Żupy krakowskie was a Polish salt mining company which operated continuously from its inception in the 13th century to the late 20th century. It managed salt mines and salt works in two neighboring towns (known as the Royal Salt Mines collectively), Wieliczka Salt Mine in Wieliczka and Bochnia Salt Mine in Bochnia (city rights, 1253), as well as river salt ports on Vistula and, only in the 17th century, a salt work in Dobiegniewo. The company was created circa 1290 by the Polish Crown, thus giving birth to the largest industrial centre in Europe until the 18th century, according to UNESCO, both in terms of the number of employees and its production volumes.

Żupy krakowskie works ("Żupa" is the Old Polish word for salt mine) was one of the primary sources of income for the Polish Crown until 1772. For most of its existence, it was also one of the largest salt mining enterprises worldwide along with the Alpine salt mines in Hallstatt, Hallein, Hall and Berchtesgaden. It produced of over 30,000 tons a year.

-------------------------

_Set task a_
Does each statement agree with the passage on Żupy krakowskie? Answer yes or no for each, quoting the deciding words of the passage.
(i) The company was created around 1290 by the Polish Crown.
(ii) The salt work in Dobiegniewo was part of the company from the 13th century.
(iii) The company was one of the primary sources of income for the Polish Crown until 1900.

_Input for this task_
-------------------------

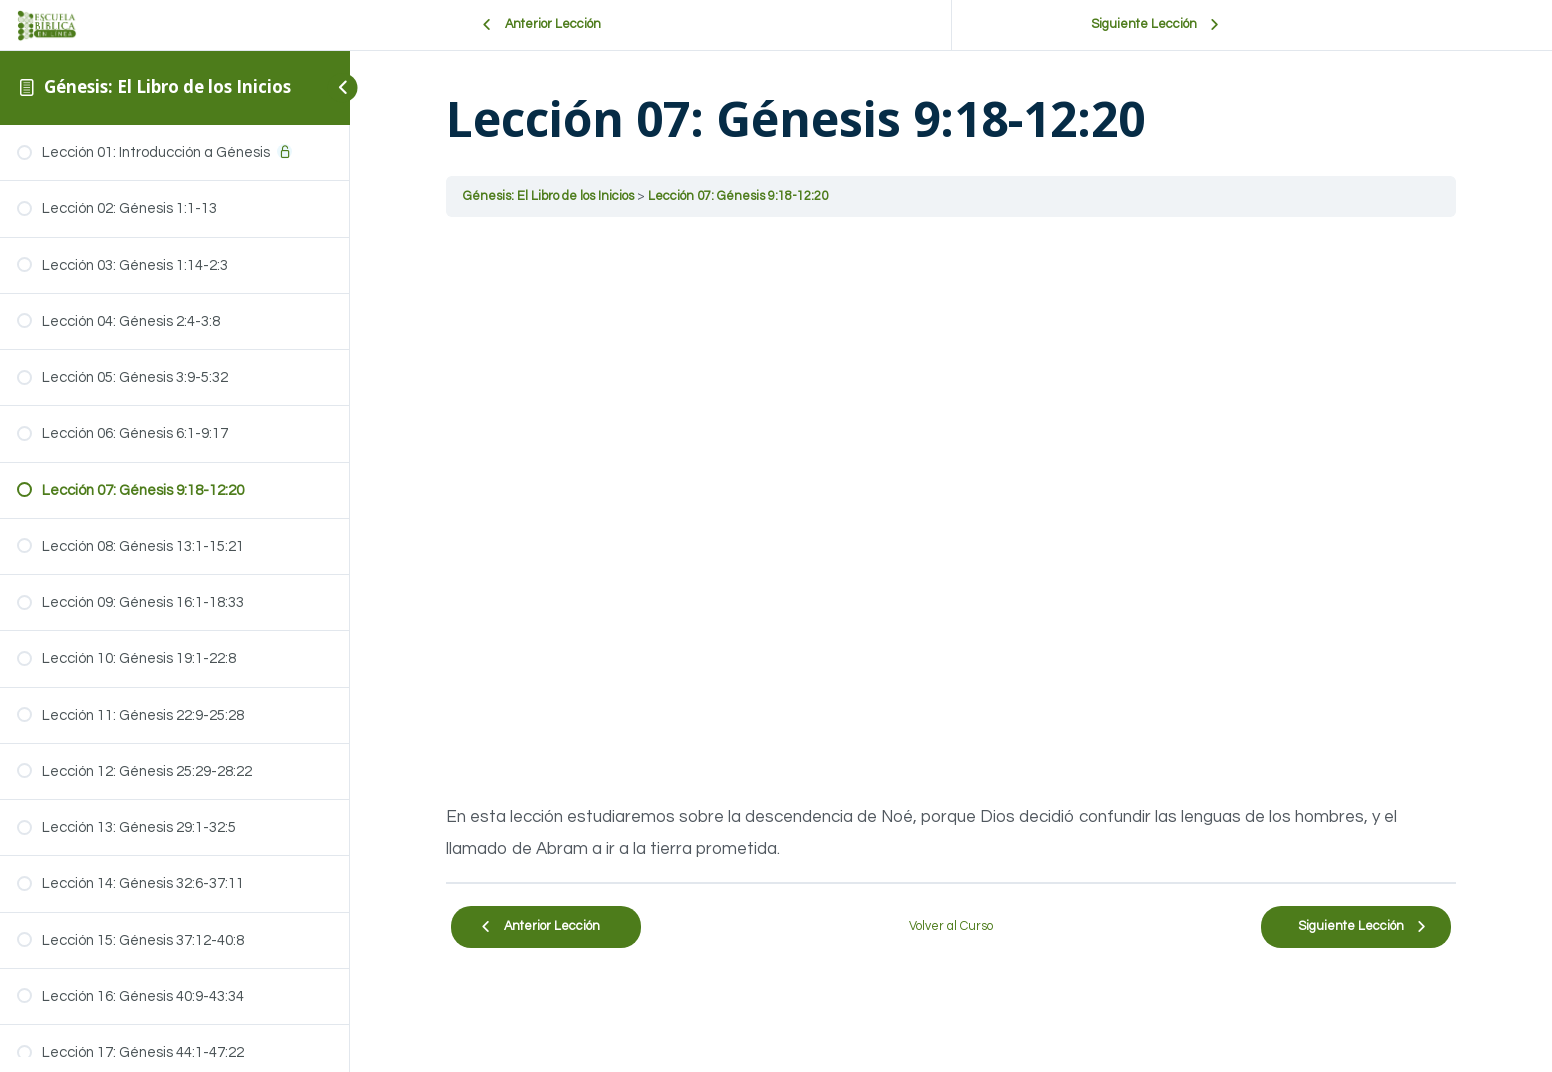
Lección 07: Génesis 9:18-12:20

-------------------------

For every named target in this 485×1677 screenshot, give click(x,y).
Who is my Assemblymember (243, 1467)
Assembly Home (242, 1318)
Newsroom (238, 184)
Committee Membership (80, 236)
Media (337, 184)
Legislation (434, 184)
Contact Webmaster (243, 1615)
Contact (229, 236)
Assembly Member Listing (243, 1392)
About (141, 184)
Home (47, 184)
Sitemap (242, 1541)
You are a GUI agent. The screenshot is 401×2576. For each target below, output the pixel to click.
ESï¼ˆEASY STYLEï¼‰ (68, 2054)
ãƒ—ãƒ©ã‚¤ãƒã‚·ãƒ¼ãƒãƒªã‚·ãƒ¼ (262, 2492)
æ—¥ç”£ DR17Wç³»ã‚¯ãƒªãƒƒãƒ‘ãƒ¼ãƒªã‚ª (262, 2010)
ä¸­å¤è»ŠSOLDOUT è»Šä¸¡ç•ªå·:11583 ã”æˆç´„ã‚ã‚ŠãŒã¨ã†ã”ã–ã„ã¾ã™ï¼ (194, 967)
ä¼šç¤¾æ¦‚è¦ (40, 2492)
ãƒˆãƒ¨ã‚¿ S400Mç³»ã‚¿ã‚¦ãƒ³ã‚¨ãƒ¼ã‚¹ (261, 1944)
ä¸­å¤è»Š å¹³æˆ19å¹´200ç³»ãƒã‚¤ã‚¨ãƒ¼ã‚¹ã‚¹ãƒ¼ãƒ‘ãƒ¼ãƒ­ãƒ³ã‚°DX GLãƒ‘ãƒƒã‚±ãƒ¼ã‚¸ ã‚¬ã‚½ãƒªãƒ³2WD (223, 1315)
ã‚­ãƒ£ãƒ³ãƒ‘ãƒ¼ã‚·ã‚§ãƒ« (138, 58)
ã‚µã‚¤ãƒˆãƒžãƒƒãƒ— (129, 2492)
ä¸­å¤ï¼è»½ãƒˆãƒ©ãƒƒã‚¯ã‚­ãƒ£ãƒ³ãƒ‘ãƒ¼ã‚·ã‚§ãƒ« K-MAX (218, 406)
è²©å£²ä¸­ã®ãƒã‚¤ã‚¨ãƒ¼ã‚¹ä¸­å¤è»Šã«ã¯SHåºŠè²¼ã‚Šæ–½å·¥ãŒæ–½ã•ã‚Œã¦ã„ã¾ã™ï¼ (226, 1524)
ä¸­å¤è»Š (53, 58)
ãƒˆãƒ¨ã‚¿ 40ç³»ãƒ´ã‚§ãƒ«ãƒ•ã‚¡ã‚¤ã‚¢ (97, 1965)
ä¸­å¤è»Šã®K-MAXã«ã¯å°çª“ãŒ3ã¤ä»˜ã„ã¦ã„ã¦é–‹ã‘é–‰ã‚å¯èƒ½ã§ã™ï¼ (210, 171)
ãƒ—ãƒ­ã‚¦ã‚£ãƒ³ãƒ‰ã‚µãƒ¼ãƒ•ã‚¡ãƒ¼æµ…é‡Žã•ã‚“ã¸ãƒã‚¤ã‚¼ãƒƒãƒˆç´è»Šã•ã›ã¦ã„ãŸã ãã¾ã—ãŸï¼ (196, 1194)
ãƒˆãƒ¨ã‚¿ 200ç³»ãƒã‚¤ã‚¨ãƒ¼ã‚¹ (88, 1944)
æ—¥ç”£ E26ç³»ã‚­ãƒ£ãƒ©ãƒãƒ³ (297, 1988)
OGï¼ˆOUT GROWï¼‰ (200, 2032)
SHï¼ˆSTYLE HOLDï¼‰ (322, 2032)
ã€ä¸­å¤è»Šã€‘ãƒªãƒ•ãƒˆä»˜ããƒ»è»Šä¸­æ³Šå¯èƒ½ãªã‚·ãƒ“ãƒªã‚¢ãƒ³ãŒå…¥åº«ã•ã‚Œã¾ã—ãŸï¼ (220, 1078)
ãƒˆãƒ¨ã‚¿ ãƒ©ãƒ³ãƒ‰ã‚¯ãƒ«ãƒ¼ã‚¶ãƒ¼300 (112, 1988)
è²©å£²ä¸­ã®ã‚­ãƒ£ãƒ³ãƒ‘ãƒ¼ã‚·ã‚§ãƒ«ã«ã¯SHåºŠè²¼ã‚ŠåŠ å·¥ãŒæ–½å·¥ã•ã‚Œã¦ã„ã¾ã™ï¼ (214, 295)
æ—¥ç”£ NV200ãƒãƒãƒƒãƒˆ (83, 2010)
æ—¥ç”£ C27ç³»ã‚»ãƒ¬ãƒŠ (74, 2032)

-------------------------

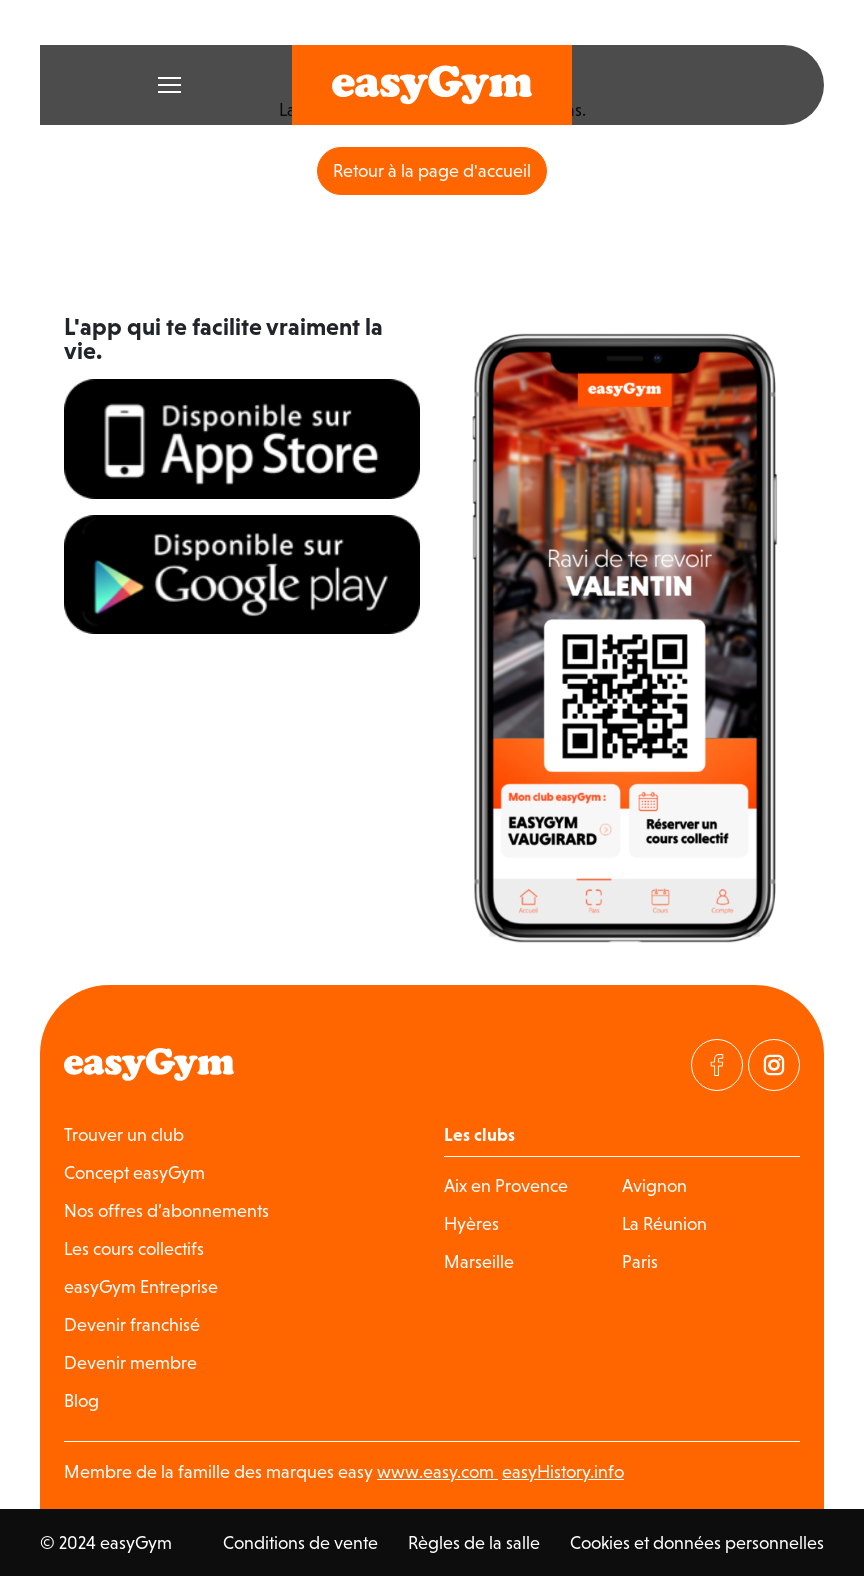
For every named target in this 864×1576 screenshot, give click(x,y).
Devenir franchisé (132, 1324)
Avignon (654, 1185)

-------------------------

_Set task b_
Format the lines of the records as a numbered list, omitting blank lines. Start at the line containing "ãã¾ã—ãŸï¼ (196, 1194)" and end at the line containing "SHï¼ˆSTYLE HOLDï¼‰ (322, 2032)", including both.

_Complete answer a_
(i) Yes: "The company was created circa 1290 by the Polish Crown"
(ii) No: "only in the 17th century, a salt work in Dobiegniewo"
(iii) No: "one of the primary sources of income for the Polish Crown until 1772"

_Complete answer b_
1. ãƒ—ãƒ­ã‚¦ã‚£ãƒ³ãƒ‰ã‚µãƒ¼ãƒ•ã‚¡ãƒ¼æµ…é‡Žã•ã‚“ã¸ãƒã‚¤ã‚¼ãƒƒãƒˆç´è»Šã•ã›ã¦ã„ãŸã ãã¾ã—ãŸï¼ (196, 1194)
2. ãƒˆãƒ¨ã‚¿ 200ç³»ãƒã‚¤ã‚¨ãƒ¼ã‚¹ (88, 1944)
3. æ—¥ç”£ E26ç³»ã‚­ãƒ£ãƒ©ãƒãƒ³ (297, 1988)
4. OGï¼ˆOUT GROWï¼‰ (200, 2032)
5. SHï¼ˆSTYLE HOLDï¼‰ (322, 2032)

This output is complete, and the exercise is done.